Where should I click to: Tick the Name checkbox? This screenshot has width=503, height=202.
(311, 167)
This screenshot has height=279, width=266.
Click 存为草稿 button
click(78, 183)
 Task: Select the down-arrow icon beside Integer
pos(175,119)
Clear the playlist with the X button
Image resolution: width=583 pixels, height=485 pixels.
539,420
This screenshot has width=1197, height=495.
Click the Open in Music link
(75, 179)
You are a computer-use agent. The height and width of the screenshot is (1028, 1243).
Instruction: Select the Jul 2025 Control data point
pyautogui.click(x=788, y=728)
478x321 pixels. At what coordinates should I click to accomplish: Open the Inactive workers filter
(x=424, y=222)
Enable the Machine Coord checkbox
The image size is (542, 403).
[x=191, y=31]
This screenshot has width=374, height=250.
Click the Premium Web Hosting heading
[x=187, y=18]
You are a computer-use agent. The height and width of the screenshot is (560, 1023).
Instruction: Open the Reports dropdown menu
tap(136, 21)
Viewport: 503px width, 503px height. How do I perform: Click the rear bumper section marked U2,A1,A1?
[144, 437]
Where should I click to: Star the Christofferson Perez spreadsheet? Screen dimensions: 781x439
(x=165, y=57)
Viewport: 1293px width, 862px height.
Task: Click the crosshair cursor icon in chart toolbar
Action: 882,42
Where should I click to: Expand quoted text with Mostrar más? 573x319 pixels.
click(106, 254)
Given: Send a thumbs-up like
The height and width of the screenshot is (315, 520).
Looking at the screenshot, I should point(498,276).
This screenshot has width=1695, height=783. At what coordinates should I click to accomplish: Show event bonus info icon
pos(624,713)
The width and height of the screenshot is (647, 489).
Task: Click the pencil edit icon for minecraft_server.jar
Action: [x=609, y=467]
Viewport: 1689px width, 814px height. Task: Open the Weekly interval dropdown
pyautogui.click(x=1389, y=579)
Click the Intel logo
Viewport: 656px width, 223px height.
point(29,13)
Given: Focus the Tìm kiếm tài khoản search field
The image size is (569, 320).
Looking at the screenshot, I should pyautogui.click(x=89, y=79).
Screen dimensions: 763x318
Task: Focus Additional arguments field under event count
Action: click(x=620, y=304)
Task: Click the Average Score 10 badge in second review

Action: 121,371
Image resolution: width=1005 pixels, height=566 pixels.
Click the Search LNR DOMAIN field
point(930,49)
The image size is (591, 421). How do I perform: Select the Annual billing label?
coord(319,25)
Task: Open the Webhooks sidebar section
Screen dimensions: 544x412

- Work task -
Pull each line containing the word "Given" out of the data above.

- Answer box -
Given: Send a thumbs-up like
Given: Focus the Tìm kiếm tài khoản search field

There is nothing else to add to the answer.